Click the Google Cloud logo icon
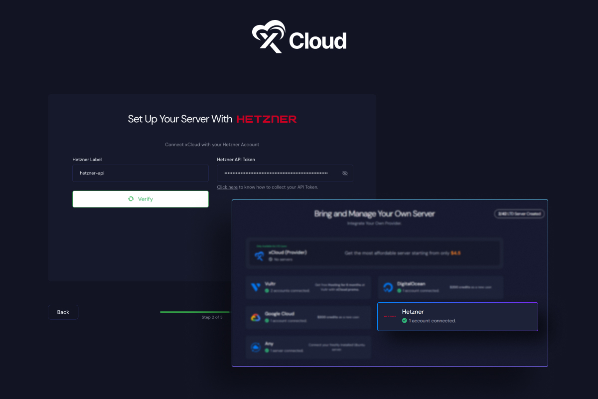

--

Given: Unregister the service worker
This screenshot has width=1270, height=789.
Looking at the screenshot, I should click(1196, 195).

---

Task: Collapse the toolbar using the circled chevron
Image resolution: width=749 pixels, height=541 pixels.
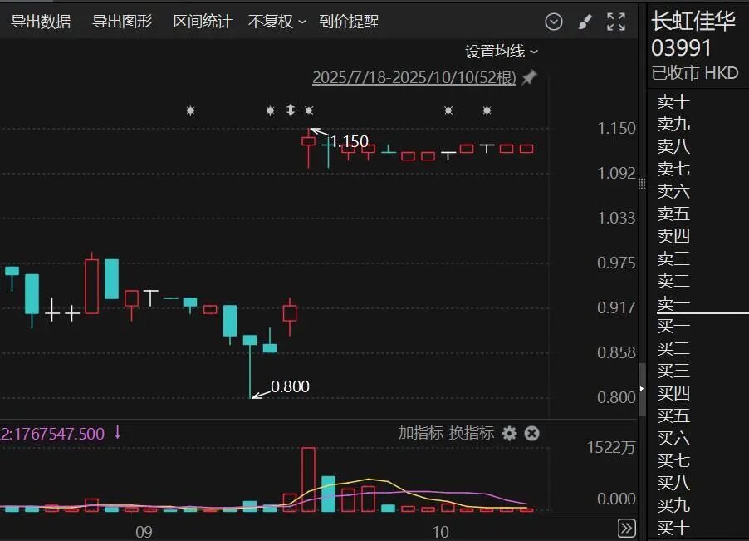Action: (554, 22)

TASK TO CARRY OUT> Convert the records starting at the line containing "Task: Collapse the" and ending at the line containing "Action: (554, 22)" into a two-column CSV with the headers instruction and coordinates, one row per record. Put each record's text and its answer in single quoted fields with line breaks replaced by spaces, and omit the pictures.

EXERCISE ANSWER>
instruction,coordinates
"Task: Collapse the toolbar using the circled chevron Image resolution: width=749 pixels, height=541 pixels.","Action: (554, 22)"